There is one span to output from the data below: the lines starting at the line with "Task: Click Judith" and ending at the line with "1200x516 pixels.". Output it exactly, ends included, nothing more.

━━━━━━

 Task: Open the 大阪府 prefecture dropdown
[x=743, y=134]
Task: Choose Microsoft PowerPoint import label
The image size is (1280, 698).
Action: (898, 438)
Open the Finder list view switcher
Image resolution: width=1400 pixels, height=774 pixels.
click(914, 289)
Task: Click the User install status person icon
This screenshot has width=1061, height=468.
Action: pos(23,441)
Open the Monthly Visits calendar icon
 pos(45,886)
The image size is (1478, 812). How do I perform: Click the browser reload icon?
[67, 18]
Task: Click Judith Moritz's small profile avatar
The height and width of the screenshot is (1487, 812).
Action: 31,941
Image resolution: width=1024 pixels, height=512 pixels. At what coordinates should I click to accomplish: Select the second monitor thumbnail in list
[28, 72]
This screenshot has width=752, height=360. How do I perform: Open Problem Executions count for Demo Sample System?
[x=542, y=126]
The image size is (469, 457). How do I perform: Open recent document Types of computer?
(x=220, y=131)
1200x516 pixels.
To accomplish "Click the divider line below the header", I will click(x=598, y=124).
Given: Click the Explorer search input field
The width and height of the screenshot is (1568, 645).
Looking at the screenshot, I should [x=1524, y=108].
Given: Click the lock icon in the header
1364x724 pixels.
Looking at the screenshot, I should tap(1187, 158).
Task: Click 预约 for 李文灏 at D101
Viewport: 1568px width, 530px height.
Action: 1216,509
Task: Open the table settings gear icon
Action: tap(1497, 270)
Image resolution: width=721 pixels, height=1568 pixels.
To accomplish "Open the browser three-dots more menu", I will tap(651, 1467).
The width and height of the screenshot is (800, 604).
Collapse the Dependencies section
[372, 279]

━━━━━━

▸ **Output of the exercise**
Task: Click Judith Moritz's small profile avatar
The height and width of the screenshot is (1487, 812).
Action: 31,941
Image resolution: width=1024 pixels, height=512 pixels. At what coordinates should I click to accomplish: Select the second monitor thumbnail in list
[28, 72]
This screenshot has width=752, height=360. How do I perform: Open Problem Executions count for Demo Sample System?
[x=542, y=126]
The image size is (469, 457). How do I perform: Open recent document Types of computer?
(x=220, y=131)
1200x516 pixels.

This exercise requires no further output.